Positional Operators identify either a required proximity between content words, or a content word's proximity to other document elements.

•   The WITHIN Operator: W/n

W/n limits the search to content words that appear within a defined range (n) in either direction. AND, OR and NOT retrieve files if search statement terms appear anywhere in the same text file. Within n means that n-1 words can intervene. "n" can be any integer from 1 to 16,382. Do not use a comma to punctuate the integer, as in the previous sentence.

When combining the W/n operator with other positional operators, the Within n relationship applies to adjacent components. Using the following as a search statement:

blue sky w/10 green grass w/10 clear water

in the retrieved text file, blue must be adjacent to sky; sky must be within 10 words of green; green must be adjacent to grass; grass must be within 10 words of clear; clear must be adjacent to water.

Top of page



The WITHIN operator is especially useful when searching long documents. The search statement, lincoln AND illinois, retrieves a file even if Lincoln appears on page one and Illinois on page twenty. The search statement, lincoln W/10 illinois, requires that one word be within ten words of the other. This helps ensure that search terms are contextually related.

Example of W/n

Compare the following search statements for retrieving information from a company's internal sales reports:

client AND complaint

defines a broader search topic than:

client W/10 complaint

The AND operator retrieves any file with the term client if complaint is also present. When the operator W/10 replaces AND, the program retrieves only files that mention client within ten words of complaint.

Note: The position of content words connected by W/n does not affect search results. For example, 1983 W/8 tax* defines the same search topic as tax* W/8 1983.

Top of page



A special use of W/n combines it with one of these separators: sentence (EOS), paragraph (EOP) or page (EOG) to carry out a search with this format: term1 W/n/sep term2; for example:

Minnesota W/3/EOP Maine AND fishing

This search statement would retrieve files that mention fishing, and where Minnesota appears within three paragraphs of Maine. In another example:

Supreme Court W/5/EOG civil rights

in retrieved files the phrase, Supreme Court would be within five pages of the phrase civil rights.

In this use of W/n, instead of counting individual words, the program counts lines or sentences or paragraphs or pages to meet the criterion represented by "n."

Top of page


•   The Precedes Operator: P/n

Use of P/n is similar to W/n with the added stipulation that the term preceding P/n in the search statement must also precede in any retrieved files within n range. Using this search statement:

physical education P/100 fitness

The program retrieves files meeting two conditions:

  1. physical must be adjacent to education.
  2. education must precede fitness within 100 words.

 

Top of page


•   The operator TO

Use TO to search for occurrences of a term falling between two other terms. In the following search statement:

sales TO product {results}

The program searches for occurrences of results falling between occurrences of sales and of product. This technique is similar to a proximity search, but much more powerful. It highlights only the term results in retrieved files. Sales and product are not objects of the search, except as delimiters of the range for locating the term results.

 

Top of page


Precedence and Parentheses

When you use two or more operators in a search statement, The EPA Publications Web Server must give one operator precedence over the other to resolve the meaning of the statement. It evaluates a statement in an order determined by operator precedence, but you can always override normal order of evaluation by using parentheses, which have precedence higher than any operator.
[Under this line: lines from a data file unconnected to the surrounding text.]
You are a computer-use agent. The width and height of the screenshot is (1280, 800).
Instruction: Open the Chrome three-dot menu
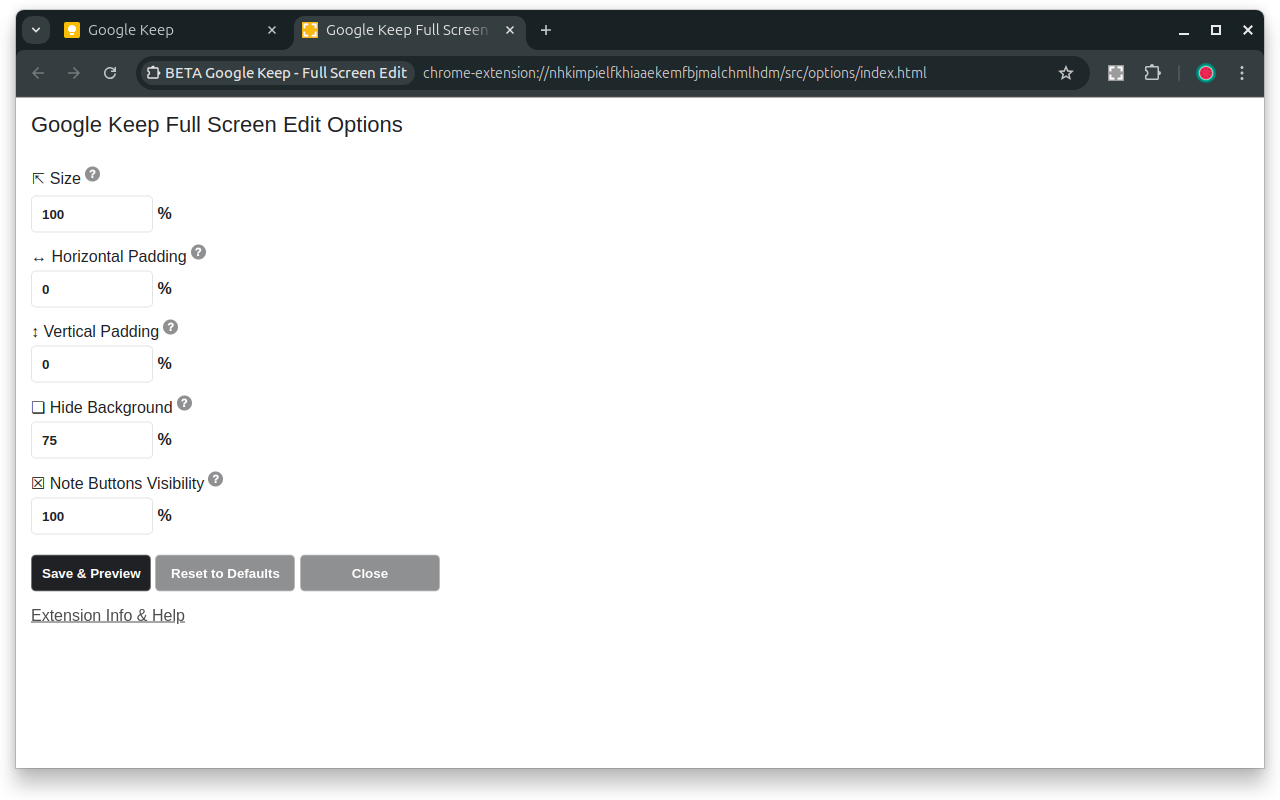(1241, 72)
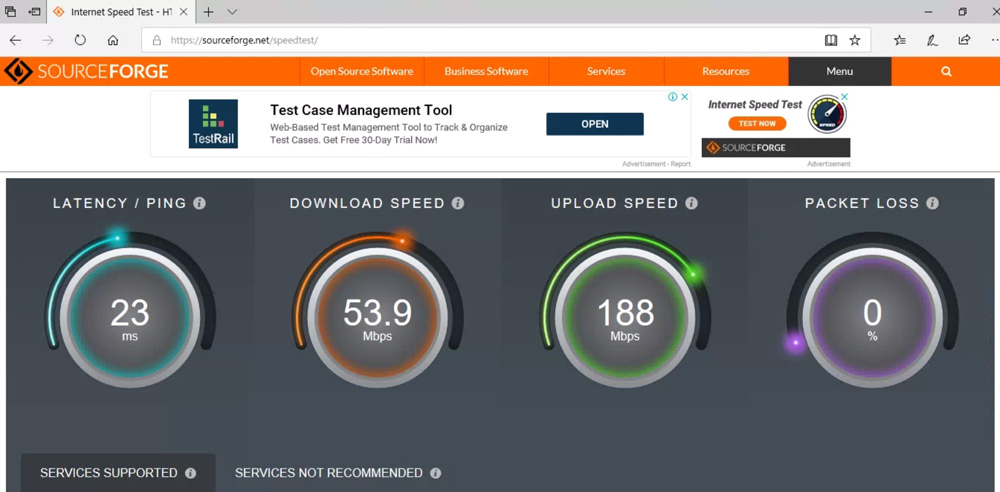Expand the dark Menu dropdown
This screenshot has height=492, width=1000.
pos(840,71)
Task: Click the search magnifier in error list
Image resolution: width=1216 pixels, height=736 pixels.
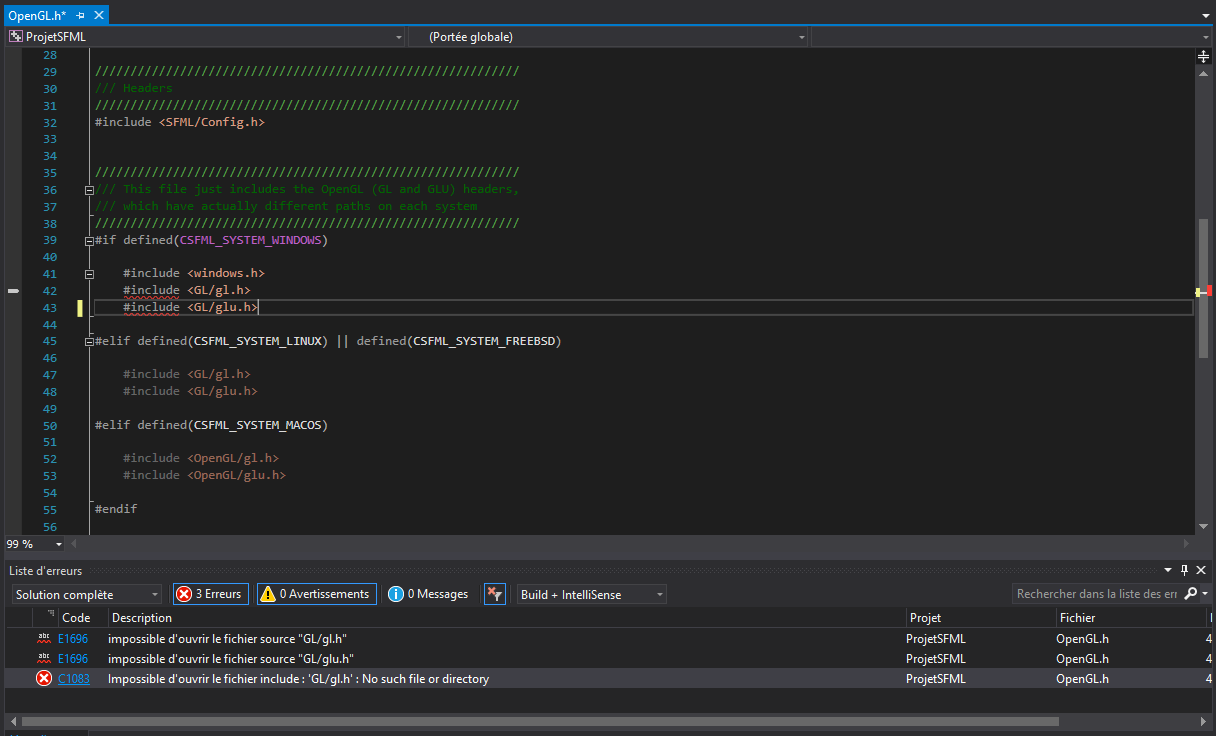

The EPA Publications Web Server observes the following operator precedence from highest to lowest. Operators at the same level in the list are of equal precedence. The program evaluates them from left to right in the search expression:

  1. NOT
  2. OR 
  3. W/n P/n
  4. AND 
  5. TO

Why Use Parentheses?

Parentheses give you explicit control over the order of evaluation in complex search statements. When you use parentheses to group terms around operators, the EPA Publications Web Server interprets contents within parentheses as one unit. The use of parentheses is identical to that of algebra. We recommend that you always use parentheses when designing complex search statements (more than two operators). This helps ensure that searches function as expected.

Top of page


Examples of Parentheses

To search for information discussing cars or synonyms for cars and also sales, use parentheses:

(cars AND sales) OR car dealer

First the EPA Publications Web Server searches for all files that contain one term within parentheses. Then from that group it selects only those files that also mention the other term.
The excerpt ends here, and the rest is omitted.